Frank and Starling discovered that an increase in Left Ventricular End Diastolic Pressure (LVEDP) leads to stronger contractions and greater stroke volumes. This mechanism is independent of neurohumoral stimuli, although such stimuli can adjust the intensity of the mechanism. As evident in Figure 3, the Frank-Starling curve is modified by afterload and inotropy of the myocardium.
A rather simple cellular mechanism seems to explain Frank-Starling’s mechanism. When ventricular filling is increased, the myocardial fibers and their sarcomeres, are stretched. This results in troponin C becoming more sensitive to calcium (sensitivity depends on sarcomere length), which accelerates the interaction between actin and myosin, and ultimately produces more force.
The difference between contractility and contractile function
There is a discreet difference between contractility and contractile function.
Contractility describes the intrinsic ability of the myocardium to contract, regardless of preload and afterload. Contractility is the ability of individual muscle fibers to shorten. Contractility is not studied with echocardiography.

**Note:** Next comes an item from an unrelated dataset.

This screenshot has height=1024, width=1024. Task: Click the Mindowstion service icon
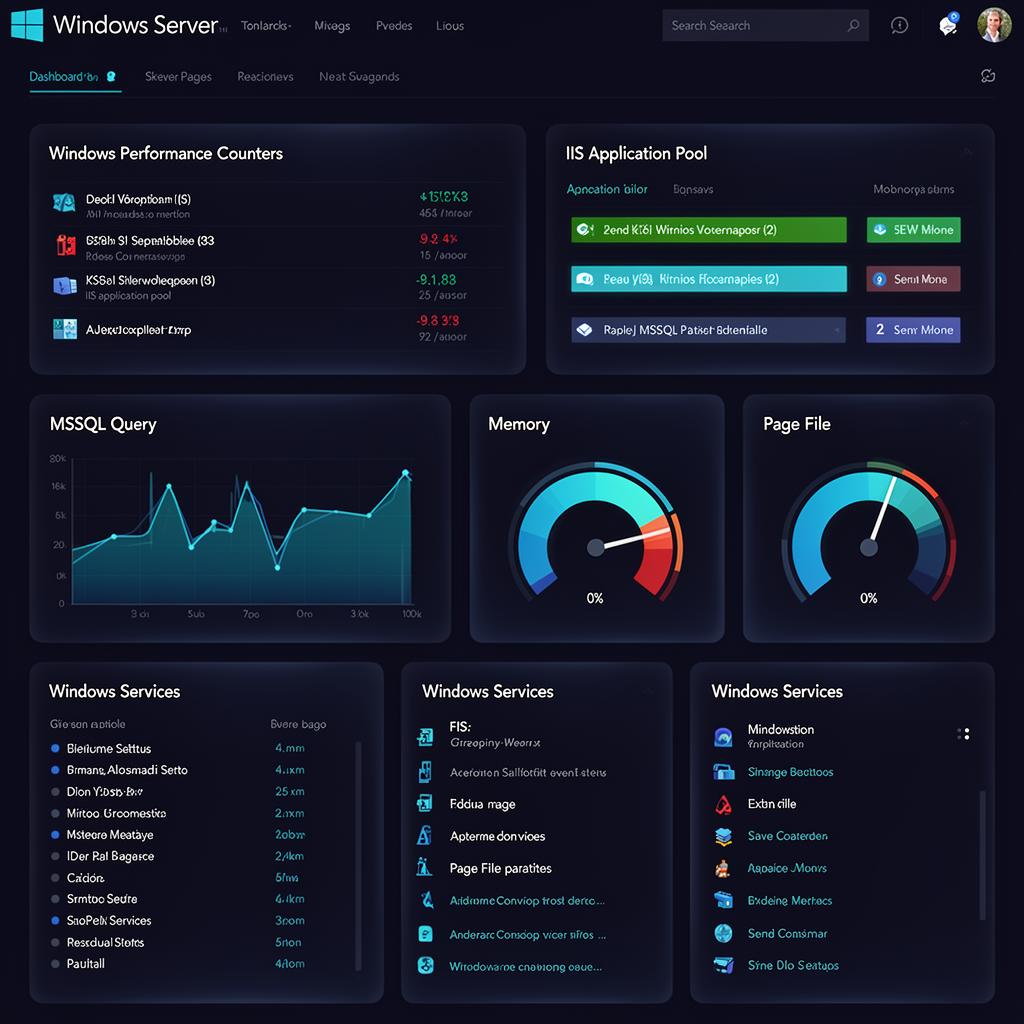[723, 735]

Contractile function describes the ability of the myocardium, in a given hemodynamic state (at certain preload and afterload conditions). This is synonymous with systolic function and can be estimated by echocardiography.
Preload
Preload is the force that stretches myocardial fibers during diastole. Stretching can be described by end-diastolic pressure, end-diastolic volume or end-diastolic diameter. However, neither pressure, volume, nor diameter is normalized. Therefore, preference should be given to preload adjusted for the surface area of the ventricle, which is equivalent to end-diastolic wall tension (discussed below).
Preload reserve is an important parameter. It indicates how much reserve there is in preload. A ventricle with a large preload reserve can receive a larger volume of blood (i.e increase its LVDP). In upright position, all healthy individuals have a large preload reserve, which becomes useful during physical activity. In the supine position, however, preload reserve is small. This is because venous return increases so much in the supine position, that the ventricle is already stretched and operates at or close to its reserve.
Afterload
Afterload is the force that the myocardium generates during systole. Afterload can also be described in terms of wall tension, which means that the force is adjusted for surface area. Afterload depends on the thickness of the myocardium. Individuals with high blood pressure (high afterload) often develop a compensatory hypertrophy, which may normalize afterload per surface area.
Wall tension
Wall tension is the force applied to the wall of the ventricle. The force should be adjusted for the ventricular surface area, resulting in wall tension per surface area (σ):
σ = (p·r)/2·t
p = transmural pressure; r = ventricular radius; t = wall thickness.
Transmural pressure (p) is the pressure in the left ventricle. It can be approximated; this is done by approximating p to systolic pressure (measured as conventional blood pressure).